Of course, his parents were furious when they learnt about this incident, and tried everything in their capacity to stop him from going near dangerous animals. Pawan understood that the stricture came from his parents’ need to keep him safe, but the teenager had heard his calling. And so, as soon as he turned 18, he formed an NGO—Resqink Association for Wildlife Welfare (RAWW).
Since I live very close to SGNP, we often spot snakes in my colony, and every time I rescued them, people would doubt my intentions, thinking I wanted to smuggle them. So, to put an end to the rumours, I registered my NGO with the Maharashtra Forest Department, informs Pawan.
Along the way, he found support from like-minded individuals and his friends who joined him in animal rescue.
Knowing that rescuing an animal is a combination of training and love, he joined the Rescue Team of Mumbai Forest Department (MFD) for training and also started helping them.
Animals, especially the wild ones, act on their instincts so in the entire process right from rescuing them to releasing them in their natural habitat, one has to be calm and composed, says Pawan.
Speaking to TBI about the efforts of this young crusader on a mission to save animals, Range Forest Officer under MFD (Mumbai branch), Santosh Kank says,
Since day one, Pawan has been diligently working towards providing a better life to the animals. He has helped us in several rescue operations, and we are grateful to him. I urge every Mumbaikar to come forward and make an attempt to co-exist with animals.
It has been six years since Pawan started his training and so far, he has rescued over 10,000 animals including leopards, birds, snakes, crocodiles, and other reptiles. Every year, the team manages to save over a thousand animals and birds. With the help from Maharashtra Police and Forest Department, Pawan has also rescued four pangolins, an endangered and the most globally trafficked species.
While the rescue part of the process is comparatively easy, sending the animals back to their natural habitat is always a challenge. The first step post a rescue is a medical examination. Not till the animal passes the test, is it sent to its familiar environs.

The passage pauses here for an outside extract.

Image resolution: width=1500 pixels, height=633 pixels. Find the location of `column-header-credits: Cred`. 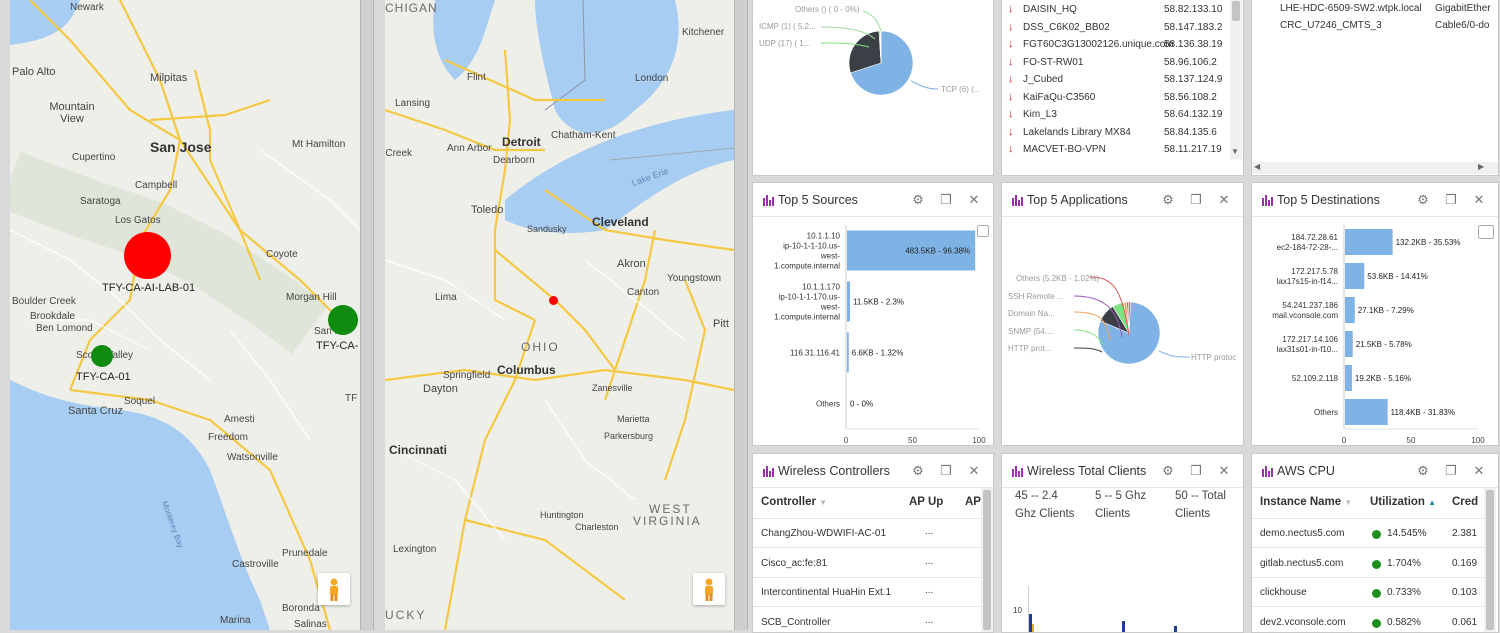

“Treating an animal requires money and time. Financial resources are needed to hire a veterinary doctor. On occasions, when the animal is severely injured, we need a basic medical kit and an ambulance. So to acquire proper infrastructure, we are raising funds,” says Pawan.
Apart from saving animals, the organisation is also raising people’s awareness of animal conservation. Workshops, sessions, and rallies, Pawan is using all the methods he can to educate Mumbaikars. And to that end, the informative classes are garnering a positive response from both the citizens and the authorities in Mumbai.
Citing one of their most impactful work, Pawan talks about ‘Project Raahat’ that was started post the devastating floods in Kerala. In collaboration with a few non-profit organisations and authorities, Pawan and his team rescued more than 300 animals in Kerala by sending relief materials and medicines for rescued animals in the flood-affected areas.
For his efforts toward rehabilitating animals in and around Mumbai, the Forest Department in Thane has made him a Wildlife Warden. His NGO—RAWW is also officially a part of the contact list of Brihanmumbai Municipal Corporation’s rescue operation teams.